O filósofo Sulcoreano questiona a tão propalada cooperação e solidariedade no contexto atual. A esse respeito ele diz: - “a solidariedade que consiste em guardar distâncias mútuas não é uma solidariedade que permite sonhar com uma sociedade diferente, mais pacífica, mais justa”. Por isso ele enfatiza que “nenhum vírus é capaz de fazer a revolução. O vírus nos isola e individualiza. Não gera nenhum sentimento coletivo forte” e “de alguma maneira, cada um se preocupa somente por sua própria sobrevivência”.
Para Byung Chul Han o capitalismo destrutivo precisa ser freado, mas não é o vírus que fará isso, e sim a razão. É a razão que pode colocar limite a um mercado financeiro que não conhece limite tanto é assim que o pânico atual não é por medo do vírus mas “o medo a si mesmo”. Para o filósofo Sulcoreano “o crash poderia ter ocorrido também sem o vírus” e “talvez o vírus seja somente o prelúdio de um crash muito maior”.

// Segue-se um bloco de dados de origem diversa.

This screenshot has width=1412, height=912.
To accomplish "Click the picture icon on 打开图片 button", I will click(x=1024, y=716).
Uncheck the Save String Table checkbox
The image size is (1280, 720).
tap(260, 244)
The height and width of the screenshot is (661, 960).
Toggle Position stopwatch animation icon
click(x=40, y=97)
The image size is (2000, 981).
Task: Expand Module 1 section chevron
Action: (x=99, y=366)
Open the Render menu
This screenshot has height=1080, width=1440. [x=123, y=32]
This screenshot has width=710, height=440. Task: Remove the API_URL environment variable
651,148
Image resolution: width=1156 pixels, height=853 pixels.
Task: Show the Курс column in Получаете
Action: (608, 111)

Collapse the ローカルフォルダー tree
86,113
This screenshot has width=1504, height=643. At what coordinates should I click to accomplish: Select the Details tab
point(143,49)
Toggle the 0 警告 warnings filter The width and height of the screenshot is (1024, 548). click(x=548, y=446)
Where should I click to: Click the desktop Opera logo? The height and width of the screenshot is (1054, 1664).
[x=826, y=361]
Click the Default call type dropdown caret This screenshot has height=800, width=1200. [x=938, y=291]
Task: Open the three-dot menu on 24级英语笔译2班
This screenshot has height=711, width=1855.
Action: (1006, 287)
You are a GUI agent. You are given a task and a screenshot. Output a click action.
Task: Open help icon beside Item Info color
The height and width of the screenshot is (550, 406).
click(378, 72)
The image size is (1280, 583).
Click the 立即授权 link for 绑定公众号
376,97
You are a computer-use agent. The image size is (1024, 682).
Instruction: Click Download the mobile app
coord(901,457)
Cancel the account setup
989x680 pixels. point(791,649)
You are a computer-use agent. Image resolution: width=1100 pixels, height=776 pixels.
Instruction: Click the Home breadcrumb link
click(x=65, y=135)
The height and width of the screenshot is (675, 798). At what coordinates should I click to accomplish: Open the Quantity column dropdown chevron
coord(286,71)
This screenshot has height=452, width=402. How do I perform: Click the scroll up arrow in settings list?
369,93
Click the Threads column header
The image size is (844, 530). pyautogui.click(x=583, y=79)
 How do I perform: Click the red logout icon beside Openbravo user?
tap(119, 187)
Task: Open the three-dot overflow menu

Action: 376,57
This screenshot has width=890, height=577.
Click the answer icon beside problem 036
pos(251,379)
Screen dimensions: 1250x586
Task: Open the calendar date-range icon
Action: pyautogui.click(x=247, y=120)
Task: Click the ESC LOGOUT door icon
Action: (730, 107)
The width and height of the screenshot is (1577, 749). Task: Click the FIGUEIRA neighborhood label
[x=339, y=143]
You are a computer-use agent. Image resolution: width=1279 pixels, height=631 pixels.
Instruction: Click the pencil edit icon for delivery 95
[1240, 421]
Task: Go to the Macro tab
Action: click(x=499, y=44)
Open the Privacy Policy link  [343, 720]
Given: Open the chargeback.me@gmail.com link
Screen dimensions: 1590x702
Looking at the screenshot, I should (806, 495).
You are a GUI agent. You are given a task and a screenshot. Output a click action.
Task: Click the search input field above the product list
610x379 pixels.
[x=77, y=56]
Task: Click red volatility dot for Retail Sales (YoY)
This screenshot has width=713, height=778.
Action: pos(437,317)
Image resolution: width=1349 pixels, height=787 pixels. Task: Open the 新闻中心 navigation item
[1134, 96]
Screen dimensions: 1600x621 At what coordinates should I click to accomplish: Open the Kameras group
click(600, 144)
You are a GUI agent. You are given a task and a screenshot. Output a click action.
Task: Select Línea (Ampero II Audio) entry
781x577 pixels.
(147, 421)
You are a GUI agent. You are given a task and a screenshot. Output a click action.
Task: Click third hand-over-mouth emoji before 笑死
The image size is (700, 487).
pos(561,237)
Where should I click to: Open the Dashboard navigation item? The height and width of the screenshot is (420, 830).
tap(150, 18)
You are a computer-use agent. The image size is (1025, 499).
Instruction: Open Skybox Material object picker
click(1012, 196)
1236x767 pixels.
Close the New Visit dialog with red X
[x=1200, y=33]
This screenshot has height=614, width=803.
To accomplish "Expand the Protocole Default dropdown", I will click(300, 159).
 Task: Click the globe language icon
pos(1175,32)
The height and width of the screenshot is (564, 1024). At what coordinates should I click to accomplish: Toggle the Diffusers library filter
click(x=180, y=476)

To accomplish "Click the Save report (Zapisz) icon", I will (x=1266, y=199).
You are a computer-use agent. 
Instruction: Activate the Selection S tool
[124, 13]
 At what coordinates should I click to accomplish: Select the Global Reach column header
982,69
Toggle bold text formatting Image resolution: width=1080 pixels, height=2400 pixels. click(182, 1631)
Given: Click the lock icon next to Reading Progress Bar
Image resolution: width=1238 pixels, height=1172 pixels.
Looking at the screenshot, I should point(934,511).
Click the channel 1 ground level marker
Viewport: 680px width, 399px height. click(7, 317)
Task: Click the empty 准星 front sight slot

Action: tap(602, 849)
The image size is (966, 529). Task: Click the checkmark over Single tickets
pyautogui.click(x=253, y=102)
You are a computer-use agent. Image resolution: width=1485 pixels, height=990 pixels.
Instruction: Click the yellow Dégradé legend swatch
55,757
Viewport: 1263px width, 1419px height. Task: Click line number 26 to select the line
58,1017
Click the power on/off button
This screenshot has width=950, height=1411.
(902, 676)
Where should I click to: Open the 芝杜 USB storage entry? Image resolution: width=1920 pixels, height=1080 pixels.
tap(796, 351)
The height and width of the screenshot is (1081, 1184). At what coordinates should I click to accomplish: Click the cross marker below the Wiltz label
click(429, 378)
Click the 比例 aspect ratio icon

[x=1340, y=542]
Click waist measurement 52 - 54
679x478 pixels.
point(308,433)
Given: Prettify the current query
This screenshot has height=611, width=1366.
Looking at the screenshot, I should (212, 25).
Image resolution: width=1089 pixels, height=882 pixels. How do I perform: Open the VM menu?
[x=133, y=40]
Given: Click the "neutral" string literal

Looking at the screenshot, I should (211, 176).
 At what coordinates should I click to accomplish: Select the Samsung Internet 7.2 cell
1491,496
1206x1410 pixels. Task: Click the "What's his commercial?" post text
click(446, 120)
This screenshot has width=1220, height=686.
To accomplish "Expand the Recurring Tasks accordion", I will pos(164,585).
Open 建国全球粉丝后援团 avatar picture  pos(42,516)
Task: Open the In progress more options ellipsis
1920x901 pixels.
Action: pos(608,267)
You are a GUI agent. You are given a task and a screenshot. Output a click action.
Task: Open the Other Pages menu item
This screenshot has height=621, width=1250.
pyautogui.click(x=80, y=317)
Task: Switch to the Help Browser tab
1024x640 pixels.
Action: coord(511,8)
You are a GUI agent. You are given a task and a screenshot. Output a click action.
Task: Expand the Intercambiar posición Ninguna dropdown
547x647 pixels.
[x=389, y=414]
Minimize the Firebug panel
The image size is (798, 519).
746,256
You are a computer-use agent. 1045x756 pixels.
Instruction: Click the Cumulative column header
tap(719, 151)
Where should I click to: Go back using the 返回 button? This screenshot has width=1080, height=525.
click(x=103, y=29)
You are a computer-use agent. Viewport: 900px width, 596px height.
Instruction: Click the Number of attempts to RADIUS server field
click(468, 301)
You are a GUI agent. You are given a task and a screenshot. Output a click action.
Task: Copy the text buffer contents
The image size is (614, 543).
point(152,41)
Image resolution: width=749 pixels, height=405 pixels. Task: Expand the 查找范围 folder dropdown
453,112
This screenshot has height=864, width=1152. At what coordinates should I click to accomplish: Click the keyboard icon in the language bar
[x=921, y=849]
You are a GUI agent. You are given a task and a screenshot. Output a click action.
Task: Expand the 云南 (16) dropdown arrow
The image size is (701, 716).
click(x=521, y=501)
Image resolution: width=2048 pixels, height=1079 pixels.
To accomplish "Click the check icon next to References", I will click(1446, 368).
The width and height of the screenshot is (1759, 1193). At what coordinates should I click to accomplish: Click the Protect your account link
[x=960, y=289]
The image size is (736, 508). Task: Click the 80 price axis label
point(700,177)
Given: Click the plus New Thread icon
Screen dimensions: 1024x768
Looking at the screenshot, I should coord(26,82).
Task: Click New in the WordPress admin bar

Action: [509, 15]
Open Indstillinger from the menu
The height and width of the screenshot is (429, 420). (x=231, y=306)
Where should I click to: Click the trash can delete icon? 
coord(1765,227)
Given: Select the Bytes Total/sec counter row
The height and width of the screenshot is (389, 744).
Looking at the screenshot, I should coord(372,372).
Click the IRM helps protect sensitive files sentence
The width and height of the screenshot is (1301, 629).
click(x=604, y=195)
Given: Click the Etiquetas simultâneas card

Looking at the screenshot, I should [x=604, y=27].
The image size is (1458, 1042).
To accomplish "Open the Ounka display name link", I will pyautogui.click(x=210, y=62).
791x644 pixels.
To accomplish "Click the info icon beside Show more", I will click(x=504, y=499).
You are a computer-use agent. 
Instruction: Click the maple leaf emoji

Nesse contexto Byung Chul Han é enfático ao defender que não “podemos deixar a revolução nas mãos do vírus. Precisamos acreditar que após o vírus virá uma revolução humana. Somos nós pessoas dotadas de razão, que precisamos repensar e restringir radicalmente o capitalismo destrutivo, e nossa ilimitada e destrutiva mobilidade, para nos salvar, salvar o clima e nosso belo planeta”.
Bom, eis aí de forma breve alguns pontos da argumentação dos dois filósofos acerca das perspetivas para o mundo pós-pandemia de COVID-19. Para uma compreensão ainda maior indico a leitura completa dois textos utilizados como referência para escrever essas linhas. O texto do Slavoj Zizek você encontra no Blog da Boitempo (link:https://blogdaboitempo.com.br/2020/03/12/zizek-bem-vindo-ao-deserto-do-viral-coronavirus-e-a-reinvencso-do-comunismo/) e o Texto do Byung Chul Han no site do El país (link: https://Brasil.legais.com/ideas/2020-03-22/o-coronavirus-de-hoje-e-o-mundo-de-amanha-segundo-o-filosofo-byung-chul-hab.html). Boa leitura e boas reflexões.
Por Pedro Ferreira Nunes – Educador Popular e Licenciado em Filosofia pela Universidade Federal do Tocantins.